The interceptor was added a few releases ago. We are still filling the gaps 
between code and documentation. Sorry for lack of documentation and code 
examples. You are also welcome to make any contributions to either code 
examples or documentation.
----
2020-04-08 17:17:58 UTC - Sijie Guo: Currently FLIP-72 is more focusing on 
getting existing pulsar-flink integration including source, sink, catalog into 
upstream Flink. So people can consume an “official” pulsar-flink connector from 
Flink distribution. It doesn’t include the state integration.

---

Until FLIP-72 is done, I think most of discussions and integrations will be 
added to <https://github.com/streamnative/pulsar-flink> . We are working with 
Flink community to first get FLIP-72 done. Once FLIP-72 is done, we can move 
the flink-pulsar discussions to flink development list and gain helps from 
Flink community.

There used to be a Github issue for tracking the roadmap of the features we are 
adding to this integration. Currently we are still designing the whole state 
integration, because we want to make sure whatever state integration we do in 
pulsar-flink can be commonly used by both pulsar functions and pulsar-flink (or 
any integrations with other data processing engines). You can star and follow 
the repo :wink:

Some references:

<https://cwiki.apache.org/confluence/display/FLINK/FLIP-72%3A+Introduce+Pulsar+Connector>
<https://issues.apache.org/jira/browse/FLINK-14146>
<https://github.com/apache/flink/pull/10875>
<https://github.com/apache/flink/pull/10455>

If you are interested in this, I would suggest making comments to the JIRA 
issue. So Flink community can realize the need of this integration.

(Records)
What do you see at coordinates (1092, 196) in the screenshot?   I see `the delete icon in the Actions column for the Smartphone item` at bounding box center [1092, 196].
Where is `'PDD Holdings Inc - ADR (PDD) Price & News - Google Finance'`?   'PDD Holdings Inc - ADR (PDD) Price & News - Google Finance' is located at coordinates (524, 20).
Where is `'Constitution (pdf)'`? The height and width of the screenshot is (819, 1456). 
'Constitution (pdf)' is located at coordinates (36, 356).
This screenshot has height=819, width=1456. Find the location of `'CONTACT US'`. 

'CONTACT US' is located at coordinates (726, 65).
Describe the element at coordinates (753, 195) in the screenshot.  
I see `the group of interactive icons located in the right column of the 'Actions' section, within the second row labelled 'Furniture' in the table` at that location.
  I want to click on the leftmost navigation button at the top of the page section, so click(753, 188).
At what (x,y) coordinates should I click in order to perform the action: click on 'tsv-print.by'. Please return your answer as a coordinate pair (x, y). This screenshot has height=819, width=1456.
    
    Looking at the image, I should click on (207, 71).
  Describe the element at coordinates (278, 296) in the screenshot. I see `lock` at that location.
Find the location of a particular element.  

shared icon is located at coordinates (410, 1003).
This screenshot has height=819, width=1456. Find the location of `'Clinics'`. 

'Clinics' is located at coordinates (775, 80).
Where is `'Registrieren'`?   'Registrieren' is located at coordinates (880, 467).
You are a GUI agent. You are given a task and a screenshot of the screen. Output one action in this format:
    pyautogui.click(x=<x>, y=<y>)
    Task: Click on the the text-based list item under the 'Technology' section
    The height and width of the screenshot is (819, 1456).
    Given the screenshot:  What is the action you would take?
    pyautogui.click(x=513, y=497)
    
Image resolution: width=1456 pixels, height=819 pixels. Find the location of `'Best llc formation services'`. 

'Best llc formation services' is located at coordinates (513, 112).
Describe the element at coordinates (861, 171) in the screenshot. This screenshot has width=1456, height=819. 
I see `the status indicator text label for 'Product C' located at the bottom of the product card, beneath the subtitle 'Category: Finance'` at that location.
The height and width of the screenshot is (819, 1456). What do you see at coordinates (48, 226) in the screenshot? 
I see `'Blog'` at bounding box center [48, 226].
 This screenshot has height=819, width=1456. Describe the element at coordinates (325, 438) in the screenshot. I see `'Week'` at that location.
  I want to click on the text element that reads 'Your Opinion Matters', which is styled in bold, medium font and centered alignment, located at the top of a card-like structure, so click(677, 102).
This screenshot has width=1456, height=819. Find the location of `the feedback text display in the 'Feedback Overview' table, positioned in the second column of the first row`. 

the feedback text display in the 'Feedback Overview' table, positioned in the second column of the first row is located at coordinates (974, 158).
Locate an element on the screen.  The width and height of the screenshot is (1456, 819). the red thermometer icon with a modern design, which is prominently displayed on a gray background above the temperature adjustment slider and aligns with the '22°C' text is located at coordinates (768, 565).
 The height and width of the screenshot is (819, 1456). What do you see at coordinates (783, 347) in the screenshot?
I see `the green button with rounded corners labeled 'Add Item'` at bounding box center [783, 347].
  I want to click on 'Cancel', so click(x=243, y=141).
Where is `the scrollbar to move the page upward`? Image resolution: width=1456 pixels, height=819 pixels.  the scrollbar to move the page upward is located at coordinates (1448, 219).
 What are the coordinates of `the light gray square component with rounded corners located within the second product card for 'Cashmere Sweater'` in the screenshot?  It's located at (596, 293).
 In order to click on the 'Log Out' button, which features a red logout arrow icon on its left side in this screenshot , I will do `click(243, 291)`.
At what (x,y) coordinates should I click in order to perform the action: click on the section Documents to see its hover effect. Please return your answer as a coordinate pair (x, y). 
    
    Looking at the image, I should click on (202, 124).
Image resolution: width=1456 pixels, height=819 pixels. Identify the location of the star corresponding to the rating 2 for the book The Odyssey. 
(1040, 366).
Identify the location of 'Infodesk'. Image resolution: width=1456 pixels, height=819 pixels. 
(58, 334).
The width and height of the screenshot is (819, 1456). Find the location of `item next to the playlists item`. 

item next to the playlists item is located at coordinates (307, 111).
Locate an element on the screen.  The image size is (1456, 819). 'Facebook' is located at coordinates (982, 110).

## Exercises
(A) Write out every web address in the Pulsar-Flink thread.
(B) From the records, copy word for word the stretch from the line that contains "You are a GUI" through the line that contains "coordinates (513, 112).".

## Expected results
(A)
https://github.com/streamnative/pulsar-flink
https://cwiki.apache.org/confluence/display/FLINK/FLIP-72%3A+Introduce+Pulsar+Connector
https://issues.apache.org/jira/browse/FLINK-14146
https://github.com/apache/flink/pull/10875
https://github.com/apache/flink/pull/10455

(B)
You are a GUI agent. You are given a task and a screenshot of the screen. Output one action in this format:
    pyautogui.click(x=<x>, y=<y>)
    Task: Click on the the text-based list item under the 'Technology' section
    The height and width of the screenshot is (819, 1456).
    Given the screenshot:  What is the action you would take?
    pyautogui.click(x=513, y=497)
    
Image resolution: width=1456 pixels, height=819 pixels. Find the location of `'Best llc formation services'`. 

'Best llc formation services' is located at coordinates (513, 112).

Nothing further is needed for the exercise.